I suggest this because of the jarring dichotomy between the lively public art scene the evening I saw the Shaker show and the selfless quietism embodied in the 200 artifacts of Shaker material culture on display.
Portland’s First Friday Art Walks are not to be missed. There are thousands of people in the streets, hundreds wandering the galleries of the Portland Museum of Art (which is free on Friday evenings from 5 to 9), and block party atmosphere with street vendors and buskers prevails from Longfellow Square to the Old Port. But there’s something discordant about going gallery hopping then out for a meal and drink when the main event is an exhibition of objects made by people who withdrew from the world, sought to extinguish self and to glorify God.
The fact that Shakers insisted on celibacy pretty much guaranteed their extinction. Where there were once 5,000 Shakers in the 19th century, there are four or five today, the tiny community at Sabbathday Lake in New Gloucester, Maine. Indeed, Shakers themselves are museum pieces themselves in the 21st century.
Edwin Deming Andrews (1894-1964) and his wife Faith Young Andrews (1896-1990) were pioneering Shaker scholars and collectors, acquiring their collection of Shaker furniture, tool, clothing, and art between the 1920s and the 1960s. Gather Up the Fragments, which is now touring, was first exhibited at Hancock Shaker Village in Pittsfield, Massachusetts, in 2008 and 2009. The Andrews Collection came to Portland following stops earlier this year at the Stamford Museum and Nature Center in Stamford, CT, and the First Center for the Visual Arts in Nashville, TN. When it leaves Portland, it will travel to the Mitchell Gallery, St. John’s College in Annapolis, MD, and the Leigh Yawkey Woodson Art Museum in Wausau, WI.
The objects on exhibit all manifest the Shaker aesthetic (or is it an ethic?) of plain, unadorned, functional simplicity.
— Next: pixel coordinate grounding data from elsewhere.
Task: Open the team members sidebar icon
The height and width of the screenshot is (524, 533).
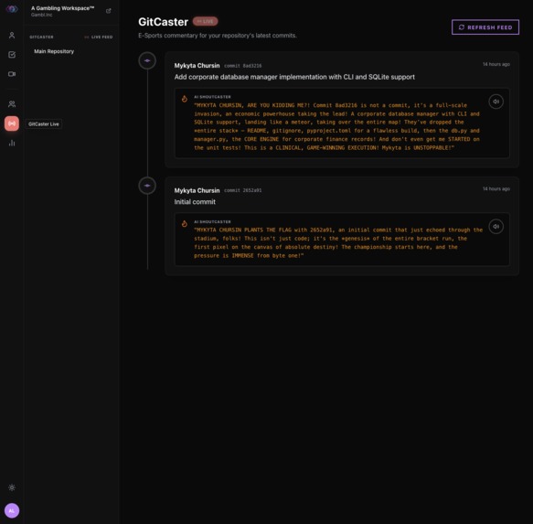Action: [x=12, y=104]
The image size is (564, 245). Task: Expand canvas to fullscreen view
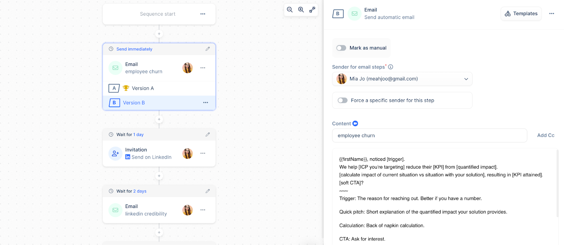point(312,10)
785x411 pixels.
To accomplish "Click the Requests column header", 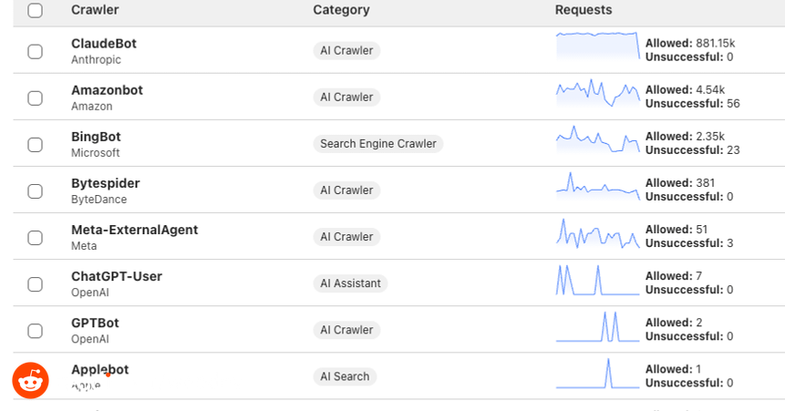I will click(584, 10).
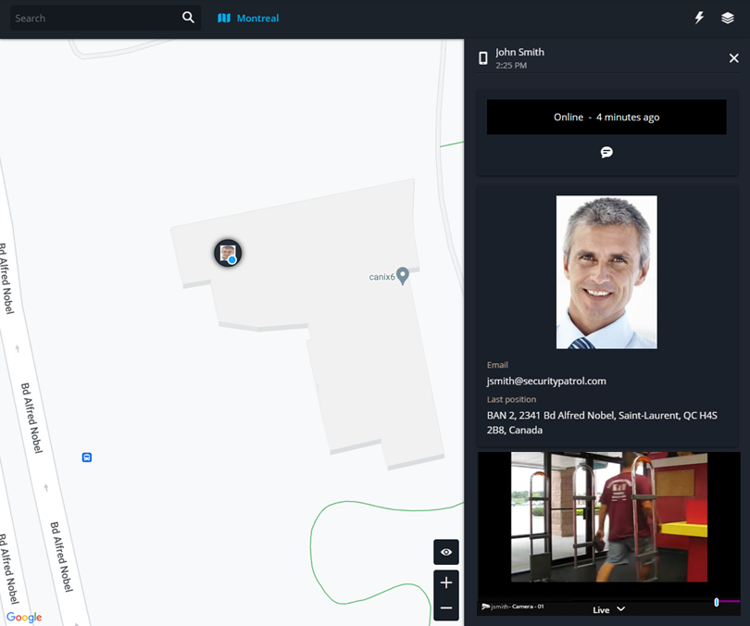This screenshot has height=626, width=750.
Task: Zoom out with the minus button
Action: point(446,608)
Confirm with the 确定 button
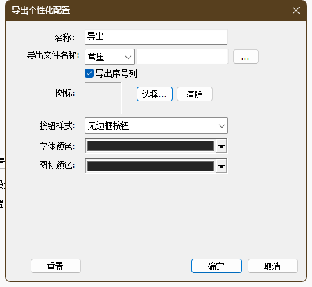The height and width of the screenshot is (287, 312). (216, 266)
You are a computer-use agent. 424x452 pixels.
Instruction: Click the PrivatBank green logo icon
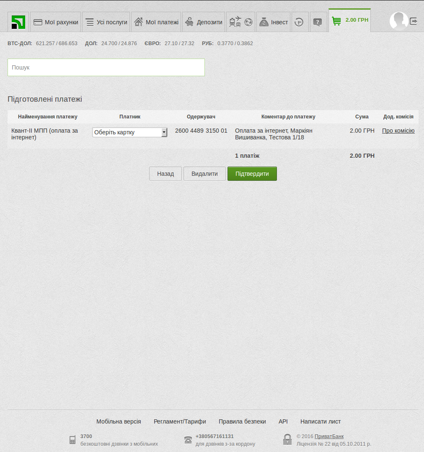(18, 22)
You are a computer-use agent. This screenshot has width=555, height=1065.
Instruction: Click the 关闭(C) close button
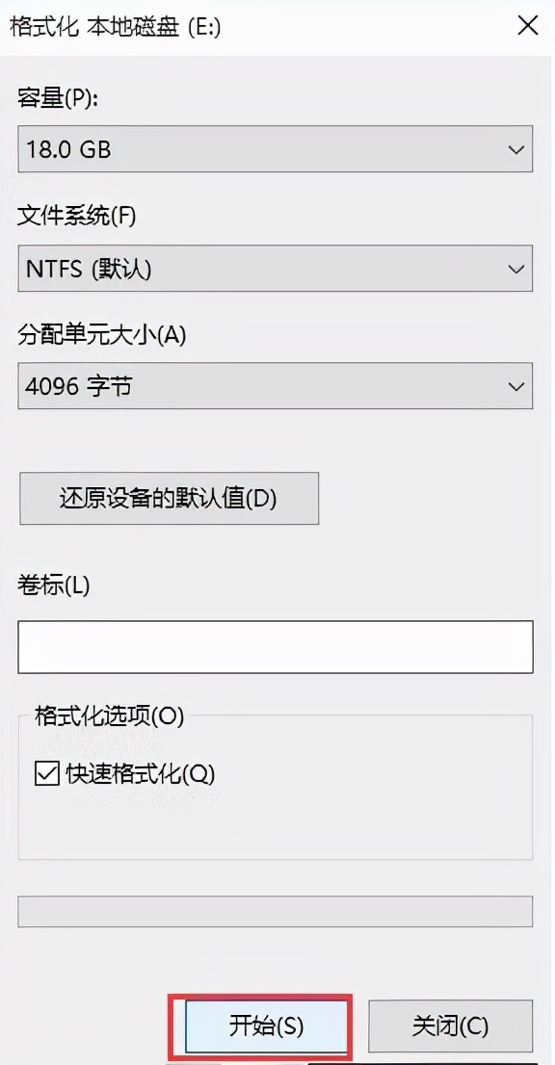point(450,1026)
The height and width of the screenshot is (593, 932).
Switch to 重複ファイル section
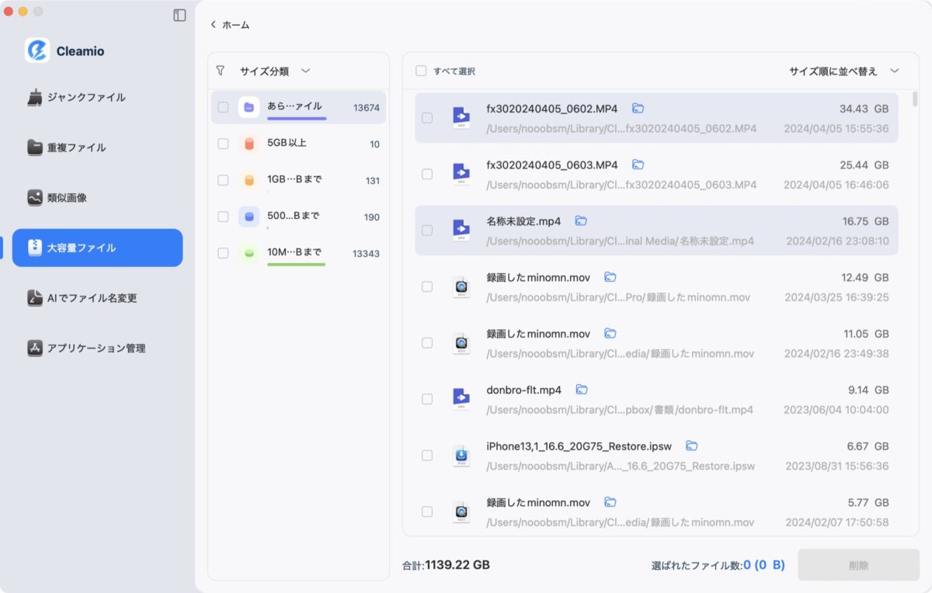(76, 147)
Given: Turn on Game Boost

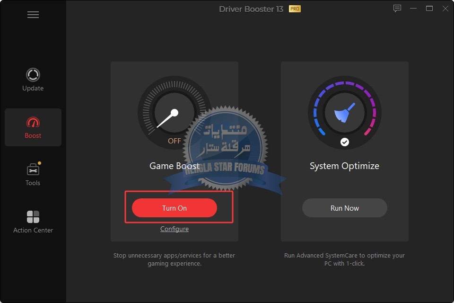Looking at the screenshot, I should pos(174,208).
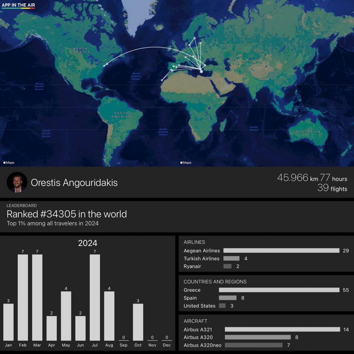354x354 pixels.
Task: Select the February bar in the 2024 chart
Action: point(23,297)
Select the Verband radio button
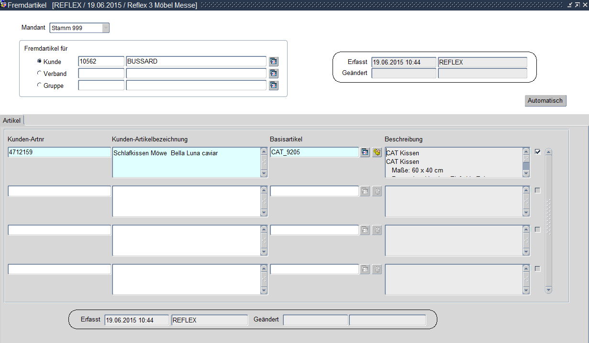The width and height of the screenshot is (589, 343). coord(39,74)
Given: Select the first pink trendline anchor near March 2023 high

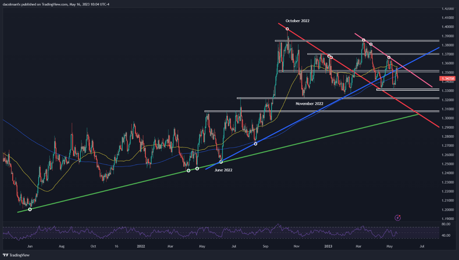Looking at the screenshot, I should pyautogui.click(x=364, y=40).
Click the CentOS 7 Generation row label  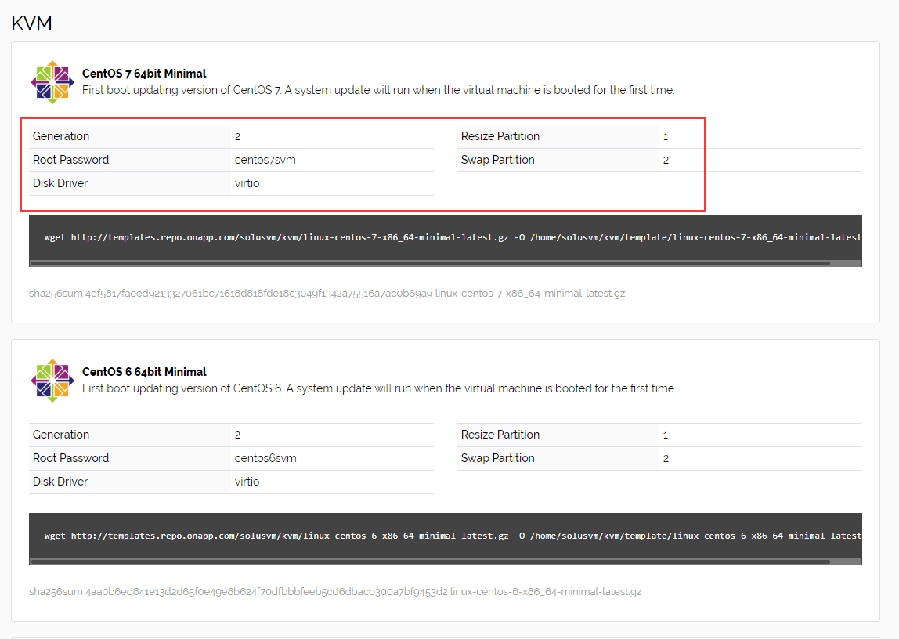[x=61, y=136]
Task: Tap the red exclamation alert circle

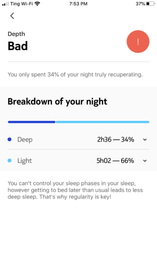Action: point(138,41)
They are one-of-a-kind handmade objects that long-dead Shakers have taken great care to make for a world they rejected. There are excellent examples, of course, of the boxes, baskets and chairs we all associate with Shaker style, but I found myself spending the most time examining more unusual creations.
There is, for example, a pine and butternut cobbler’s bench from the Mount Lebanon, NY, community that just begged to be sat upon, the seat and work surface upholstered in leather. And there are wooden hat forms and hat shapers used to make the flat-brimmed hats that Shaker men wore. Simple and functional and very agrarian, but it did occur to me that fieldworkers in other parts of the world fashion far simpler hats.
The object I found the most captivating however, even a bit haunting, is an adult cradle of pine and red wash. Shakers used the adult cradles in their infirmaries to rock the elderly and infirm. The idea that some dear soul about to meet his or her maker was gently rocked in this contraption, essentially a narrow coffin on rockers, struck me as a testament to compassionate design.
[Portland Museum of Art, 7 Congress Square, Portland ME. 207-775-6148.]